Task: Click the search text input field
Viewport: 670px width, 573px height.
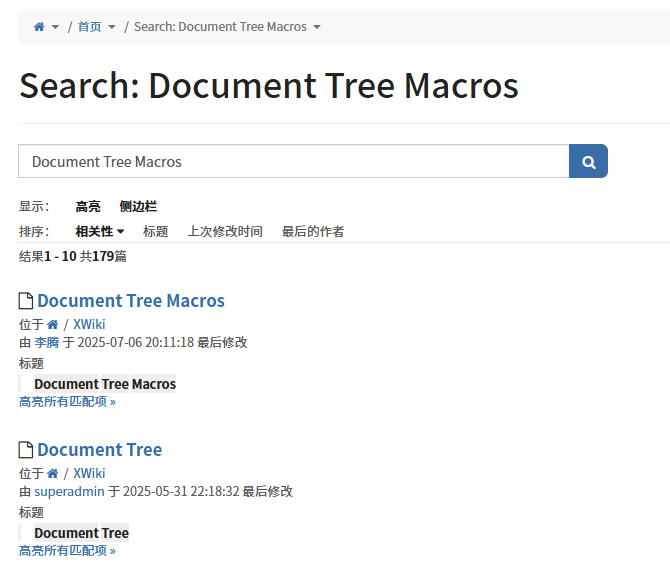Action: pos(293,161)
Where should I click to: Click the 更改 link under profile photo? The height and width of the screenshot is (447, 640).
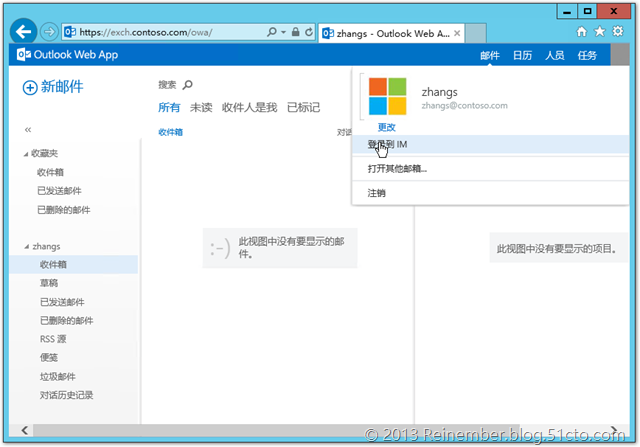click(386, 128)
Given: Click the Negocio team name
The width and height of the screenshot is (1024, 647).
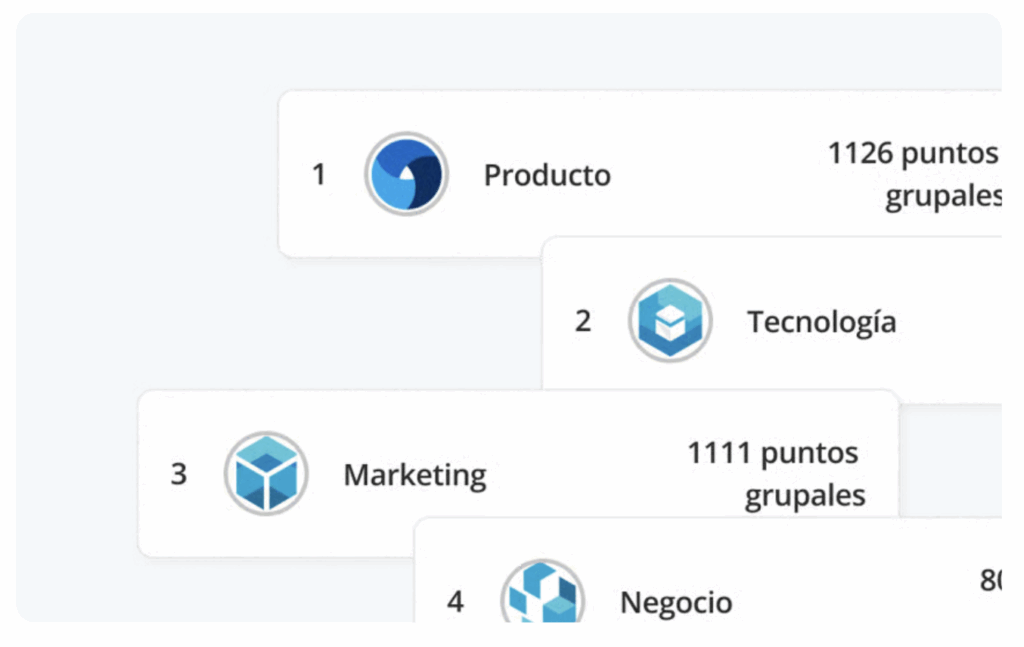Looking at the screenshot, I should pyautogui.click(x=676, y=603).
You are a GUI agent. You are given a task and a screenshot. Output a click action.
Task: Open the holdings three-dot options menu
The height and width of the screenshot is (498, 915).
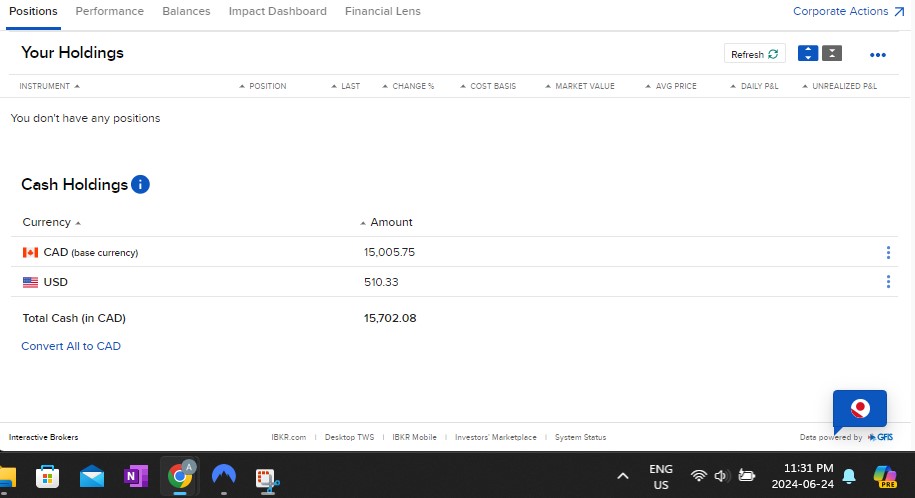tap(878, 55)
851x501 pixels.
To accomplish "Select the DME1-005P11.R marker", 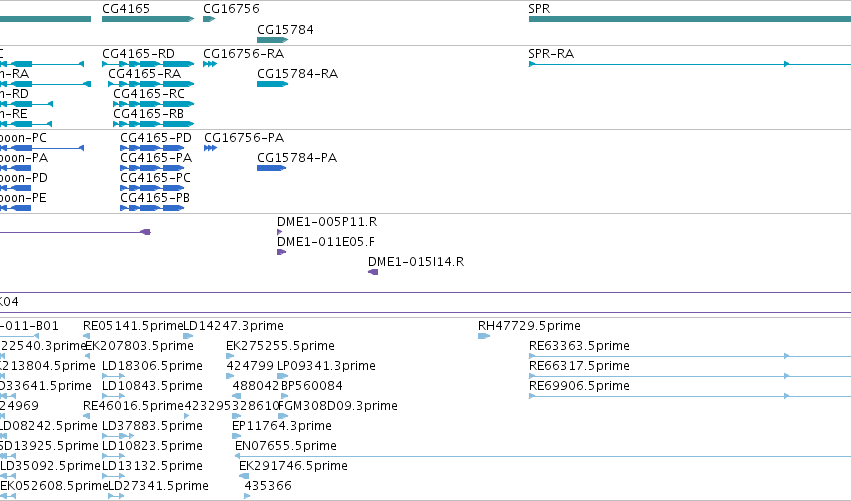I will [x=280, y=232].
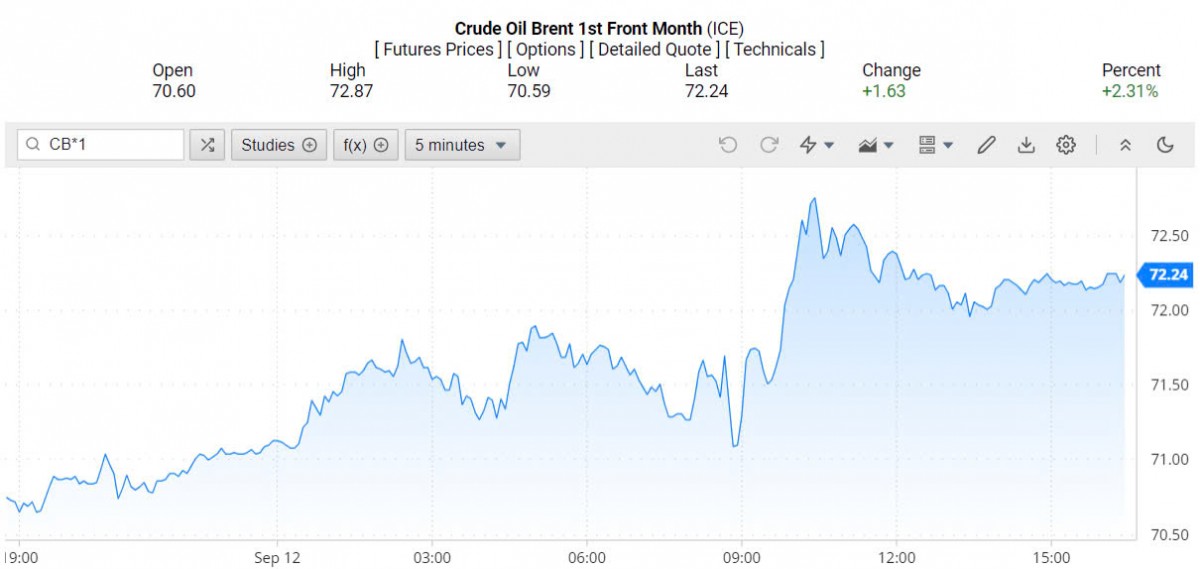Screen dimensions: 1200x569
Task: Toggle dark mode moon icon
Action: click(x=1165, y=145)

——

Start with the line above containing "Viewport: 670px width, 573px height." and end with the line containing "Task: Open the". Set down that stretch exactly, without any pictures.

Viewport: 670px width, 573px height.
Action: pos(293,161)
Where should I click to: Click the 更改 link under profile photo? The height and width of the screenshot is (447, 640).
click(386, 128)
Given: Click the Negocio team name
The width and height of the screenshot is (1024, 647).
Looking at the screenshot, I should pyautogui.click(x=676, y=603).
You are a GUI agent. You are given a task and a screenshot. Output a click action.
Task: Open the holdings three-dot options menu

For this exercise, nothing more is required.